AI data centers are devouring our energy and propping up fossil fuels

A new report finds the explosive growth of AI data centers is consuming a disproportionate amount of our energy generation.

Jon Keegan

The rush to build ever-larger, power-hungry data centers is a drag on America’s progress toward clean energy. And there’s no sign of things slowing down.

Earlier this month, Amazon announced it will be investing $11 billion to build out AI data centers in Georgia, and Microsoft announced it will be spending $80 billion on data centers around the world in FY 2025.

A new report from think tank Frontier Group, public research group US PIRG, and Environment America details this massive power consumption by the data centers leading the AI revolution and cryptocurrency.

The report highlights some startling data that illustrates the massive gap between power supply and demand.

Insatiable demand

In the states where tech giants have been pouring billions of dollars to rapidly build computing infrastructure for AI, the data centers are devouring huge percentages of each state’s power generation.

Virginia, which is home to a huge number of data centers, expended more than a quarter of the state’s total electricity generation to such data centers in 2023. For comparison, in 14 other states, less than 1% of the state electricity generated went to data centers, according to the report.

Another issue highlighted by the report is the huge variance in estimates for future power consumption forecasts. Analysts’ forecasts for growth of electricity demand from 2023 to 2030 varied between 29% to 166%, leaving states with no easy way to ensure enough supply.

Prolonging the use of fossil fuels

The study identified at least 17 fossil-fuel-fired power plants in five states that have moved to delay their phaseouts due to surging demand from data centers. The report identified new fossil fuel plants being planned to help meet demand with at least 10,808 MW of power, all which slow the country’s progress toward transitioning to renewable energy generation.

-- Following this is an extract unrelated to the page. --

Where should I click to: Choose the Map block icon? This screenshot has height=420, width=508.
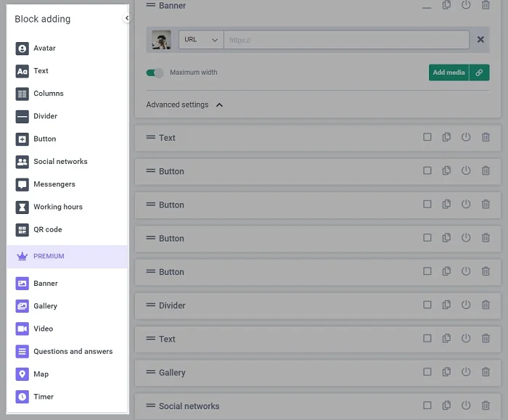pos(22,374)
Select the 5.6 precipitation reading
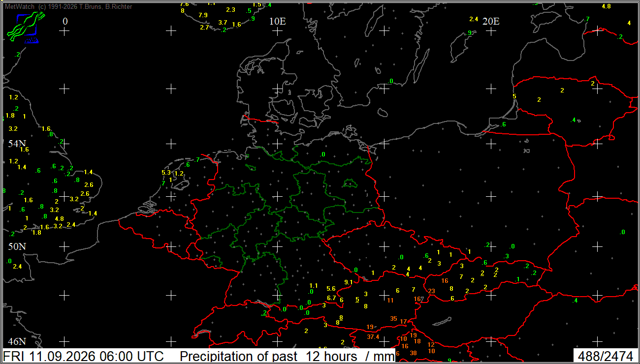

The report examined the impact on communities adjacent to these supersized data centers and found many significant impacts. The massive use of community water supply, noise pollution, and soaring energy price increases that get passed on to consumers were just some of the impacts.

Negligible societal benefits

The authors included several recommendations to address the concerns raised in the study. Among the recommendations is greater transparency from the tech companies that build these data centers, to better understand energy and water use by the facilities. Other suggestions include requiring new data centers to include on-site renewable energy sources, eliminating public subsidies for data centers, and a deprioritization of computing resources that produce “negligible societal benefits.”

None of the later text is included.